One word: magnificent. I couldn’t think of any better adjective to express my thoughts about your story (mind the lack of my vocabulary); it was just amazingly magnificent.

The idea of starting it from the end, intentionally or not, is very brilliant and I do have to commend you for that. Writers nowadays tend to ignore that technique but you just nailed it wisely; properly. The fact that you revealed a tiny bit of the twist in the very beginning of your story marked the powerful introduction one could ever write. It basically means you have gained one hundred percent of your readers’ interests by the time they read your first few paragraphs - how great is that?

And then there is the transition. I can’t praise you enough for your transitions. Your approach was actually pretty common since you leaned onto the technique of flashbacks, something that almost everyone has got used to already. But here in The Killer’s Eye, that very common approach was written in a way that managed to make it appear peculiar. The transitions that you used to alter the present track onto what had happened prior to it were amazing. I don’t really know to put this in words so I may look like I’m rambling now, but basically, you have great transitions which, of course, smoothened the flow of your story.

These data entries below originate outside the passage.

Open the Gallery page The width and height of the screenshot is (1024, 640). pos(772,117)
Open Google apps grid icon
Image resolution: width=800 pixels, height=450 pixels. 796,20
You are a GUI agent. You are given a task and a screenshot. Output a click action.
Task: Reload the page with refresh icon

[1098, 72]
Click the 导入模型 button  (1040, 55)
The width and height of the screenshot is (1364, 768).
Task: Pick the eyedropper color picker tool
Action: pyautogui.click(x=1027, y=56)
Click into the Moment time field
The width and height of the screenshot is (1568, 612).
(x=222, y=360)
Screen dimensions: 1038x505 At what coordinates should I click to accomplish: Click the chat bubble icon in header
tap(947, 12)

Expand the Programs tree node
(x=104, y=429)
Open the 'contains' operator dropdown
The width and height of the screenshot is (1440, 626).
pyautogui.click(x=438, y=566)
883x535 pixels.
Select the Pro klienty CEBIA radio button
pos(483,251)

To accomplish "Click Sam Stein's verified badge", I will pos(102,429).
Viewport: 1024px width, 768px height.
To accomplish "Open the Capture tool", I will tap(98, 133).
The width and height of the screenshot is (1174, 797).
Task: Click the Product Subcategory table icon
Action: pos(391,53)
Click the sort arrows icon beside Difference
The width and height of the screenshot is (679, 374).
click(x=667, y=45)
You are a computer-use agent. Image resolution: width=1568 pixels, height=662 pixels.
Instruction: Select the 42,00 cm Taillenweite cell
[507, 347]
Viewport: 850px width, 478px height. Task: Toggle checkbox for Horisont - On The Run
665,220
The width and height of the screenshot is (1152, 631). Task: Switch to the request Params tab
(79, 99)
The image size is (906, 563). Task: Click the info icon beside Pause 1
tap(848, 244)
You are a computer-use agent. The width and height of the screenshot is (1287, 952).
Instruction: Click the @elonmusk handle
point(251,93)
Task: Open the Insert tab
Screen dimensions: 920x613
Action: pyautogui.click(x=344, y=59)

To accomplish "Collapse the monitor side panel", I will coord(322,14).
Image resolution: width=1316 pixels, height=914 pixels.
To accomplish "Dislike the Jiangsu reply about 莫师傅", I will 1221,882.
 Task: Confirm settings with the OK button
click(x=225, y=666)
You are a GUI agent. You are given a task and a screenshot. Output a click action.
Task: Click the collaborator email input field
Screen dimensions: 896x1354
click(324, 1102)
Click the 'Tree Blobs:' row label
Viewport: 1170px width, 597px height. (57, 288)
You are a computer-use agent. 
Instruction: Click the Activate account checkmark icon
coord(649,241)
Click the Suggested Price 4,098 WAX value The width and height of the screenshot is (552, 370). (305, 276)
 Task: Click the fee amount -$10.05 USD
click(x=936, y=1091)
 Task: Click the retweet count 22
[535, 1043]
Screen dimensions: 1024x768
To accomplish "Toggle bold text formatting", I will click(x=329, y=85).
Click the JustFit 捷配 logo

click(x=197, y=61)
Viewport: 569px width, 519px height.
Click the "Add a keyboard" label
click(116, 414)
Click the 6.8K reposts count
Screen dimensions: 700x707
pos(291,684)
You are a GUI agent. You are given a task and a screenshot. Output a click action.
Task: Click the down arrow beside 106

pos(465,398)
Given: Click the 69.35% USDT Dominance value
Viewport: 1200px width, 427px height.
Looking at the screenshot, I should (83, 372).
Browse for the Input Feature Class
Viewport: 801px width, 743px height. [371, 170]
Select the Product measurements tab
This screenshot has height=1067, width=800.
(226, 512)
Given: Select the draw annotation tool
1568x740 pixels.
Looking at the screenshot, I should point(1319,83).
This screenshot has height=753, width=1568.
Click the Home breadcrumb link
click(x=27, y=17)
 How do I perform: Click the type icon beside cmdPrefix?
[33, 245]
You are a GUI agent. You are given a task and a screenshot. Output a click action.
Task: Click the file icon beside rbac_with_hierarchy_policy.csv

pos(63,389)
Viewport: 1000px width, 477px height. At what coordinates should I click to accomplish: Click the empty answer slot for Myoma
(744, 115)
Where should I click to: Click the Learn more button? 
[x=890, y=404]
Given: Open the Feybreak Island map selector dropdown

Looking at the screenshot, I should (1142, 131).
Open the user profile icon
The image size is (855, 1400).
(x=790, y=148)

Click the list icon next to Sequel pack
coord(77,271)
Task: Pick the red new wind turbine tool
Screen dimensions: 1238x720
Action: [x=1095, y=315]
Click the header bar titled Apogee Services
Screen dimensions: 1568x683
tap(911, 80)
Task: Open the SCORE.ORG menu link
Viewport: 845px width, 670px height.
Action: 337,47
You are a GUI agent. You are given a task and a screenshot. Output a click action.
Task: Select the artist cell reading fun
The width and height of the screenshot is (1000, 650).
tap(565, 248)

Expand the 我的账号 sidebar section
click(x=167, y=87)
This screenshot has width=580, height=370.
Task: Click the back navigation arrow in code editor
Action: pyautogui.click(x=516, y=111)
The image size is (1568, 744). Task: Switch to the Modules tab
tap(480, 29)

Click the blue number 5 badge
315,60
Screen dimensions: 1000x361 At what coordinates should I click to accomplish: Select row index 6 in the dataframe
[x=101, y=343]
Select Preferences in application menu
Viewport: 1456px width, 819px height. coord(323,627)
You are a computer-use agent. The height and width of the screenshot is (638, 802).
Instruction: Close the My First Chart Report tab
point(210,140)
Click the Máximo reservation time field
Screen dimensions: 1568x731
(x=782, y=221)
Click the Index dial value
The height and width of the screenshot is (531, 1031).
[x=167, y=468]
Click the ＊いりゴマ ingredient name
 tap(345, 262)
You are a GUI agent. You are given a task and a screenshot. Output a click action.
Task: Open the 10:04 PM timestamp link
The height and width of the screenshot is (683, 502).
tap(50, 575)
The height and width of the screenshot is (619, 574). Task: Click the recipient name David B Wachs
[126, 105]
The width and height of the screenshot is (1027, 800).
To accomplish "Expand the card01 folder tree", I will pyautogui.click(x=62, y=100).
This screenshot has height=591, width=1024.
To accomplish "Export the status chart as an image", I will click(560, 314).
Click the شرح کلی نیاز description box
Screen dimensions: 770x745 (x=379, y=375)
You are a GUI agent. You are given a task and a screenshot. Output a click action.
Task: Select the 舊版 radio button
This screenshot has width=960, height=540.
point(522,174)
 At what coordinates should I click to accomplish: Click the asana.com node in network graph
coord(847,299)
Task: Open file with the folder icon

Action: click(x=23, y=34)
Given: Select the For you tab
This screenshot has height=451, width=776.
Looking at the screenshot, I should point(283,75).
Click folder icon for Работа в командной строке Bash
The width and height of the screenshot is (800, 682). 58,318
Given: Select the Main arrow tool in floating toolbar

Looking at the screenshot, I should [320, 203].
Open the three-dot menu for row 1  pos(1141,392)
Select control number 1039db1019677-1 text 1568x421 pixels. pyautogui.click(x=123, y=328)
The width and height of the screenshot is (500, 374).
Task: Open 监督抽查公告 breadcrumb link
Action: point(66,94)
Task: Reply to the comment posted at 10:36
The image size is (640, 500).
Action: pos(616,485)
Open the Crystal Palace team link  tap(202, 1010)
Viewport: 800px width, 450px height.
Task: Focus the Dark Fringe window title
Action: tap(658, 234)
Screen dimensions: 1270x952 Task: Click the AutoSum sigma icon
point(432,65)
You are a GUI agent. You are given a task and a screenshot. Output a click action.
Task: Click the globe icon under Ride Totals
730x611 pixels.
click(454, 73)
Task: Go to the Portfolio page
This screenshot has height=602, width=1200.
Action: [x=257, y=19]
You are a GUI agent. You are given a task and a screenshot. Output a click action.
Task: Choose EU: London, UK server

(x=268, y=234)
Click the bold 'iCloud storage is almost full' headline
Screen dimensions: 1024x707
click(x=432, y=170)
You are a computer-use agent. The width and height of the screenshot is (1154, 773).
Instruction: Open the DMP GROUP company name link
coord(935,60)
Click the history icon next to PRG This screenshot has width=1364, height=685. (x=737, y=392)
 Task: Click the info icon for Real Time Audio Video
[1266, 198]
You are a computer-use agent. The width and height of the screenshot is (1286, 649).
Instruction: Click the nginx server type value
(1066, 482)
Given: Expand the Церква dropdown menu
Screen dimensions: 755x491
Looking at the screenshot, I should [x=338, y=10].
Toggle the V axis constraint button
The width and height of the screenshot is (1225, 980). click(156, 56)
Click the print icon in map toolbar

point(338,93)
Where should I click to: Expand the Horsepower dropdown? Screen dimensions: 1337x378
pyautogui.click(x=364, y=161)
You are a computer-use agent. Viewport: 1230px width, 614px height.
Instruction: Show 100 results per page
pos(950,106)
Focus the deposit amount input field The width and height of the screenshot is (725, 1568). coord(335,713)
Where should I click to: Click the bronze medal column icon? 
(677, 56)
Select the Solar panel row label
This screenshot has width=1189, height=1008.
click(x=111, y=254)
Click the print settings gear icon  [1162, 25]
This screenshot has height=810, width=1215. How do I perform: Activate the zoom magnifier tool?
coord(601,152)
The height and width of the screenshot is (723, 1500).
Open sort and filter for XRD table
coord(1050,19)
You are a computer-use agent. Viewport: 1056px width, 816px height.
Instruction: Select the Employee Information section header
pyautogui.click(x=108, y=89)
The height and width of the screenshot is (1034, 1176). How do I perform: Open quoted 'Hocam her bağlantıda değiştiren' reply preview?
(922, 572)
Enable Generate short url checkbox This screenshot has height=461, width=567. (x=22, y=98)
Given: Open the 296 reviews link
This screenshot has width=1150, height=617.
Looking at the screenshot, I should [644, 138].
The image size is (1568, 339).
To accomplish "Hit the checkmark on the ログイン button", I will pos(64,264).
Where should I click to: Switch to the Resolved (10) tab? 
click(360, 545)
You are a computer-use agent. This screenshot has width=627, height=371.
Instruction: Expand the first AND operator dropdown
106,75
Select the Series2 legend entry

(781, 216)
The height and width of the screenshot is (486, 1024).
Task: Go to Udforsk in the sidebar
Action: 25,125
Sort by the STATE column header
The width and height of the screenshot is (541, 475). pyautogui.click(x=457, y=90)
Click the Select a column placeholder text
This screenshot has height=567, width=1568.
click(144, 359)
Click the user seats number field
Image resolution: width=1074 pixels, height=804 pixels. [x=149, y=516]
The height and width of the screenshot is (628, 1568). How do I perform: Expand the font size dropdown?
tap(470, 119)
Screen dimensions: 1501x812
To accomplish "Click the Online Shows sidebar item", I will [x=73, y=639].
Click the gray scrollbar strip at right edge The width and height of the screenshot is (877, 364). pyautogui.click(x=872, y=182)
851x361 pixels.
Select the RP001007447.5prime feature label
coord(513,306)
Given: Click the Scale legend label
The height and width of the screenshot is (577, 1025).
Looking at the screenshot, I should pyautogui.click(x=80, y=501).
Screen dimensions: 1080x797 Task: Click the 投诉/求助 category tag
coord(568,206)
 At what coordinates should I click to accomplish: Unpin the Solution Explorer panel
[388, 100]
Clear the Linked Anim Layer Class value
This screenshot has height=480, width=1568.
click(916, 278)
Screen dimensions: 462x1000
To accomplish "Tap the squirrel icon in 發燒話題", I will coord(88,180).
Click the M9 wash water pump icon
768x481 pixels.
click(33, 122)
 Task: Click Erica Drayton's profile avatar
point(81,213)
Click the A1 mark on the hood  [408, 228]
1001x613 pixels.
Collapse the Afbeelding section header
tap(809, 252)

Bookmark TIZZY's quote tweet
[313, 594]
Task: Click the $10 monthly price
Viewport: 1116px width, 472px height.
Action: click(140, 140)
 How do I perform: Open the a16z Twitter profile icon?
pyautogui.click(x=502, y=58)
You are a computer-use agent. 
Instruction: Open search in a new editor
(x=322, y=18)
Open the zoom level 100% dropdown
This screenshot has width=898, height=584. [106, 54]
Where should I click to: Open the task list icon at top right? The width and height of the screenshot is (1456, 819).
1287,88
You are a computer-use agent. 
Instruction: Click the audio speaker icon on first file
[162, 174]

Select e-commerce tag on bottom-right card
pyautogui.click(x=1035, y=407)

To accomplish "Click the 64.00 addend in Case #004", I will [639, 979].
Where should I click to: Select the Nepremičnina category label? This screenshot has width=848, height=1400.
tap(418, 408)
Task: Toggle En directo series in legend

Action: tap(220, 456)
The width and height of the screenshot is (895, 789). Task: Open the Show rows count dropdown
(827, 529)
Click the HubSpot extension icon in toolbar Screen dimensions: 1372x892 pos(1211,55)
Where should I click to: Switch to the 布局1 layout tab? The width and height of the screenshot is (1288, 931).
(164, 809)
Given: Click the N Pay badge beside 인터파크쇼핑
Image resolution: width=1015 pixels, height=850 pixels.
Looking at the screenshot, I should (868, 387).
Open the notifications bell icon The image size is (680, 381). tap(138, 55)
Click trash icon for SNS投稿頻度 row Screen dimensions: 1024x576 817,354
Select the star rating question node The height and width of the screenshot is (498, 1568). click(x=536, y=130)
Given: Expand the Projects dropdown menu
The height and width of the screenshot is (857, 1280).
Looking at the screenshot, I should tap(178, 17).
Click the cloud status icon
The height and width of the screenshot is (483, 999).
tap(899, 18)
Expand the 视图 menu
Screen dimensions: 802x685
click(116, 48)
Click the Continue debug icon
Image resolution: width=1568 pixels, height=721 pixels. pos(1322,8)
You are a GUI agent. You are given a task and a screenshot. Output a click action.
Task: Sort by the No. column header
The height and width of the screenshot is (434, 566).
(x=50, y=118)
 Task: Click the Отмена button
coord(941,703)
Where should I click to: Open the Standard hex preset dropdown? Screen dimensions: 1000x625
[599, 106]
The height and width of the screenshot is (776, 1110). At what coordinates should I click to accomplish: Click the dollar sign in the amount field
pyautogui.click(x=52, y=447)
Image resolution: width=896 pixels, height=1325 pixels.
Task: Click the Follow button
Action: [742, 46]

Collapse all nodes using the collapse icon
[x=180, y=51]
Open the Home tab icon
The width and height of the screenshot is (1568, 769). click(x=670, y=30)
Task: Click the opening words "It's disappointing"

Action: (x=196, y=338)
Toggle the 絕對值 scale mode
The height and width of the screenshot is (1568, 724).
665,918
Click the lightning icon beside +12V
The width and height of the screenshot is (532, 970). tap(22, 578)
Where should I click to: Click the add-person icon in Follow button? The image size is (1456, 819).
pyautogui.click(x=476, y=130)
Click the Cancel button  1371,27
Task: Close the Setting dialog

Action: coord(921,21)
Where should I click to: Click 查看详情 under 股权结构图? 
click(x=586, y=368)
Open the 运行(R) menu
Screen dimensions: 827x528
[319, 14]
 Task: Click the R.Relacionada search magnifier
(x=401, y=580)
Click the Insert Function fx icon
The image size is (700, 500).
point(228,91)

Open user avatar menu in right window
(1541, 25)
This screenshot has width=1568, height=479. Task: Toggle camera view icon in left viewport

Onto the resolution. I had expected that Taemin was going to die as I reached the middle of the story. The ending is nothing surprising. The overall plotline is actually quite simple as well. However – I do have to repeat this all over again – the technique that you used just knocked everything; it strengthened your resolution to the point that every of your readers would be left in a mess of awe. I mean, how do you expect me to get over your last sentence?

The temperature dropped by several degrees.

It almost felt like I was killed by the killer right and then.

One thing that is missing, though, is the relation of the overall plotline to your title. The only things that I know from the killer are his unordinary accent and “the glint in the eye.”

I think there could have been some better ways to relate your plot with the title. Yes, you sure had described about Minseok’s eyes in some parts of the story, but some things just failed it. Instead of saying that there was a glint in his eye over and over again, it would have been a lot better if you have thrown more descriptions in regard to it. Repetitions, in this case, would work too. The current descriptions of Minseok’s eyes that you have are very weak that it didn’t manage to convince me that the title represents the entire plot after all.

Grammar

The first thing that I noticed when I started reading the story was the overused of colons, semicolons, and dashes. No one says that those punctuations are to be avoided, but when writers use it, they tend to ignore the basic rules of each symbol. You, however, are not one of those writers.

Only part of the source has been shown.